Salazar tornou-se ditador de uma forma bem diversa de seus
contemporâneos.Mussolini apelou para a mobilização popular e para o
nacionalismo. Supostamente, a Itália, após a Primeira Guerra Mundial,
fora desprezada por seus parceiros maiores, vencedores da guerra.
Hitler, além de utilizar o terrível ingrediente da conspiração mundial
judaico-comunista, inflamou parte da população alemã, batendo na tecla
do nacionalismo, ao insistir no direito da Alemanha de ocupar um lugar
central na Europa depois de ter sido humilhada pelo Tratado de
Versalhes. Franco subiu ao poder como vitorioso em uma guerra civil
desastrosa, para ele uma cruzada cristã contra ateus e comunistas.
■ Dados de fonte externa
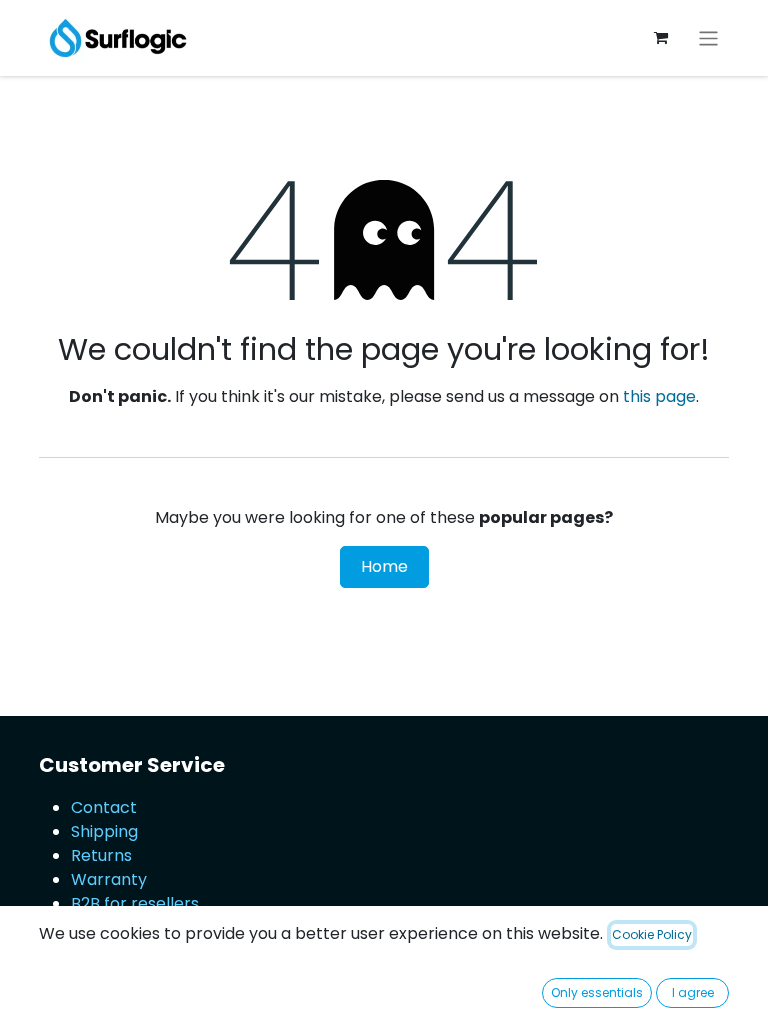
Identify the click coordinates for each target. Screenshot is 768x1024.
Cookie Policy (652, 934)
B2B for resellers (135, 903)
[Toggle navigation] (708, 37)
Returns (101, 855)
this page (659, 396)
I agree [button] (693, 992)
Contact (104, 807)
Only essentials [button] (597, 992)
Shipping (104, 831)
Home (384, 566)
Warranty (109, 879)
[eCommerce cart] (661, 38)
em longe da retórica ribombante dos ditadores de
fascio
e suástica, Salazar notabilizou-se por ter salvado Portugal do caos,
por uma via que se pode chamar de burocrática. Em torno dele, não se
elaborou um culto da personalidade, apesar de seu prestígio na maioria
da população. Tinha aversão a aparições públicas, recusava-se a
participar de comícios e, para completar, era mau orador e não aceitava
baixar o nível dos discursos ou ceder a slogans fáceis de lembrar.
Nem por isso deixou de zelar por sua imagem, a fim de obter ganhos
políticos. Por iniciativa do Secretariado de Propaganda Nacional – órgão
que lembra o Departamento de Imprensa e Propaganda, o DIP do Brasil do
Estado Novo – e dele próprio, sempre se apresentou ao público como um
homem humilde, destituído de ambições políticas, que se dispusera a
salvar o país, sem medir sacrifícios pessoais. Não fora essa elevada
missão, permaneceria na cátedra de Coimbra – um remanso diante das
dificuldades de dirigir Portugal. Em maio de 1935, o
Diário da Manhã,
órgão do regime, lançou essa pérola ao comentar um discurso do
ditador: “SALAZAR, ou o ANTIDEMAGOGO: Seria essa a sua melhor
definição. O demagogo dirige-se aos maus instintos... Salazar dirige-se
às consciências bem formadas, aos impulsos de altruísmo e de
equilíbrio, à pequena luz da Graça que dorme, latente, no íntimo de
todas as criaturas.”
O salazarismo enfatizava a religiosidade, o nacionalismo, o
anticomunismo, a crítica a um liberalismo que a modernidade do século XX
não podia contemplar. O nacionalismo era “territorialmente
satisfeito”, não se destacava pelo expansionismo, e sim como um
instrumento para abafar a luta de classes. O importante era se dar bem
com os vizinhos – a Espanha em particular – e manter o
status quo nas “províncias de além-mar”.
O anticomunismo tornou-se virulento quando eclodiu a Guerra Civil
Espanhola, em 1936. Para o regime, os republicanos e os “vermelhos” eram
a mesma coisa, e ambos tinham pretensões negativas em relação a
Portugal. Anos mais tarde, o perigo comunista viria a ser uma das
justificativas de Salazar para tentar manter as colônias da África.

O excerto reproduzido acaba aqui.